Gustafson: The social space is typically a channel serviced by marketing communications people. The professionals that manage brands are also vested stakeholders and one of the examples we cite in our report, “Data rEvolution,” is a major consumer products company. They created a new organization inside their business to deeply tune in to brand chatter online and defend the company in the social network if needed. This group is using counterintelligence techniques originally designed for federal security agencies to find bad people. And it all started with a group of angry consumers posting their experiences with a products their kids use.
Do you think this type of group might become common within organizations?
Gustafson: If they care about their brand, and they care about noise and chatter in the spirit of their brand, more organizations may have to launch their own counterintelligence techniques to diffuse what could be false stories. One of the challenges of this social network is its greatest benefit — it’s widely connected.
So if you’ve got a bad story out there that’s untrue — or worse, a bad story that’s true — you will need to launch a counterintelligence tactic to counter that story. That means being much more tuned in to sentiment, and being able to translate that sentiment into information you can act on.
Beyond the brand and marketing aspect, what other observations have you made during your research?
Gustafson: We are moving toward global sharing of data beyond what has been done in the past. Probably the best example is happening with CERN, the European Organization for Nuclear Research, in Geneva. The Large Hadron Collider there is the world’s largest and highest-energy particle accelerator. This system and the volumes of data it generates are designed for collaboration because not even the CERN installation is big enough to analyze and store all the data the collider is generating.
Setting yourself up for a much more distributed set of data and analysis is a leading-edge trend, but not only with the collider. It’s also happening between the worlds of environmental science and healthcare. We know there are environmentally induced implications around health. We are now seeing the need for data across disciplines in order to truly understand and manage the complexity of the world we live in.
Will this new collaborative world be full of new privacy and security challenges?
Gustafson: I don’t think any of that is worked out yet, but there is a lot going on around de-identification. For example, you could still capture the general trend of what’s going on in health, in a specific demographic or location, just without including real identities.

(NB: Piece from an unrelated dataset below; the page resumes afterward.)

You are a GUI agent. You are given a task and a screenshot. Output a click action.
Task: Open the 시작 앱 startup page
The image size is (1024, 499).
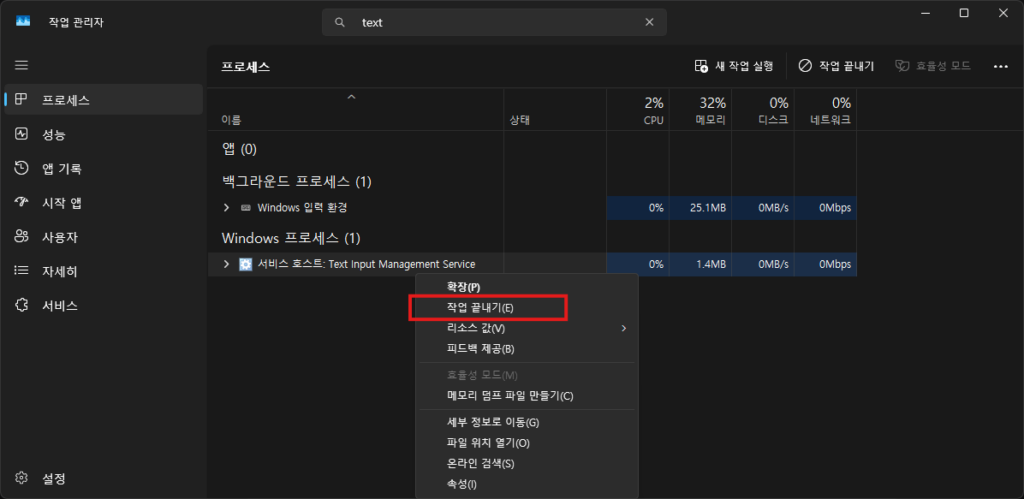pos(61,202)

Google launched an analytics platform not even using official medical data. They just correlated against search data and had remarkable projections — when compared with actual health data — that were spot on. This started with the H1N1 virus in 2008, when people were doing searches about the flu. Google was able to predict outbreaks of flu in the United States quickly and accurately. There are a lot of people interested in search data as a new form of data, which they don’t own, to do their own analysis, combined with their data to provide more insight.
Are we heading toward a completely accessible information for-all future?
Gustafson: The architecture of information in a business is certainly changing. Until now, the stewards of information have been in the IT department. The broader expectation of the economics of data, in which we need to do more with more data and exploit it like never before, is going to stretch what used to be the core disciplines of data management.
Just like the cloud world empowered non-IT folks, saying, “I don’t have time to wait for IT to stand up that kind of equipment,” you are seeing business areas take charge of data analytics in a completely different way, drawing from new forms of data that are not IT oriented, and making judgments and decisions on behalf of the business. As a result, we are seeing an inflection point in the world of IT, and the IT response is similar to that around cloud: Give people the tools and data they need to get their jobs done.
CHRIS SAPARDANIS is editor of CSC World magazine.